China drops death penalty for 13 nonviolent crimes

BEIJING (AP) — China dropped the death penalty Friday for more than a dozen nonviolent crimes and banned capital punishment for offenders over the age of 75 in a bid to rein in abuses in the justice system.

China executes more people every year than any other country and critics say too many crimes are punishable by death.

Thirteen economic, nonviolent offenses will be removed from the list of 68 crimes punishable by the death penalty, said Lang Sheng, who heads the legal committee of the Standing Committee to the National People's Congress, China's legislature. The 13 crimes include forging and selling invoices to avoid taxes and smuggling cultural relics and precious metals such as gold out of the country.

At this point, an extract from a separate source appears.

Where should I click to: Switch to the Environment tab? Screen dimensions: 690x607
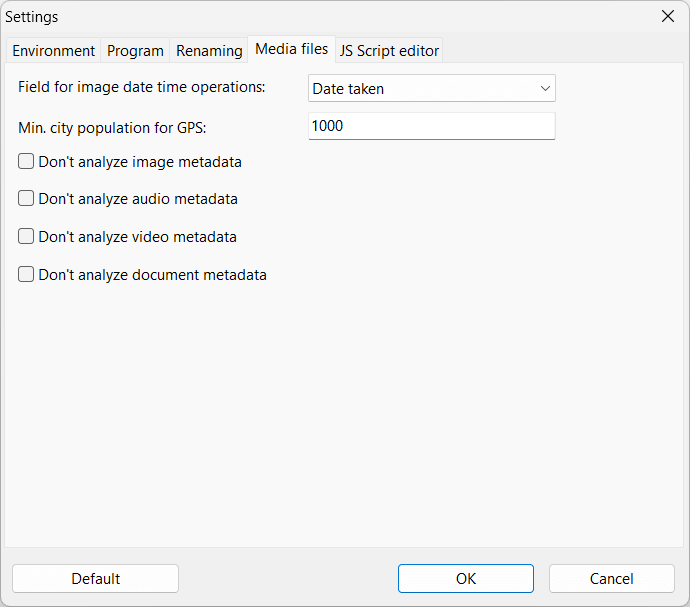coord(54,51)
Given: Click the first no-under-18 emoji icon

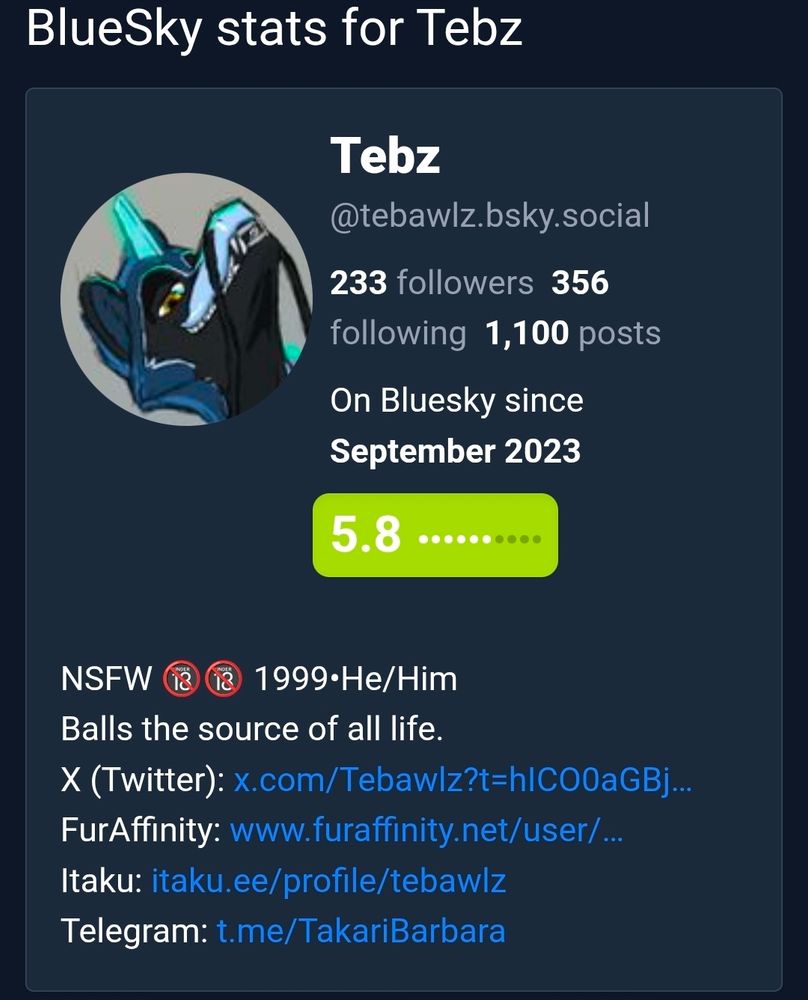Looking at the screenshot, I should click(182, 679).
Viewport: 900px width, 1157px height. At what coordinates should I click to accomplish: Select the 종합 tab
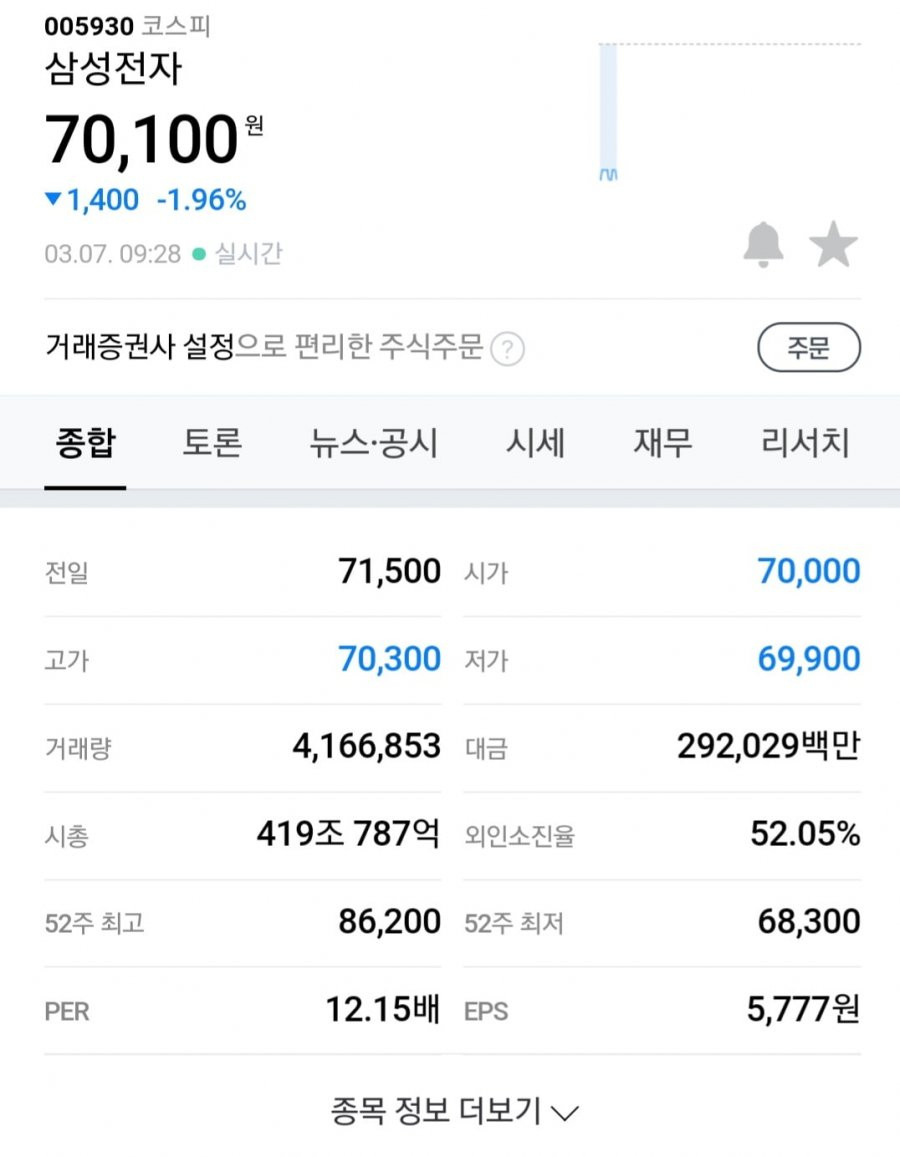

The move would not bring down the number of people executed because it targets crimes that have rarely, if ever, had capital punishment applied to them, said Joshua Rosenzweig, research manager for the U.S.-based human rights group Dui Hua Foundation.

Capital punishment can still be used to punish other economic crimes such as corruption.

"The big obstacle, I think, is corruption. Because there still is a very strong sense that corrupt officials must die, among the Chinese population at large," Rosenzweig said. "The revulsion for that offense is so strong that there would be a potential political cost to eliminating the death penalty for corruption."

Legal authorities have sought to stamp out abuses of the death penalty, particularly by demanding that all death sentences be reviewed by the nation's supreme court. They have called also for the penalty to be imposed only in the most extreme cases, although the punishment has wide public support in China.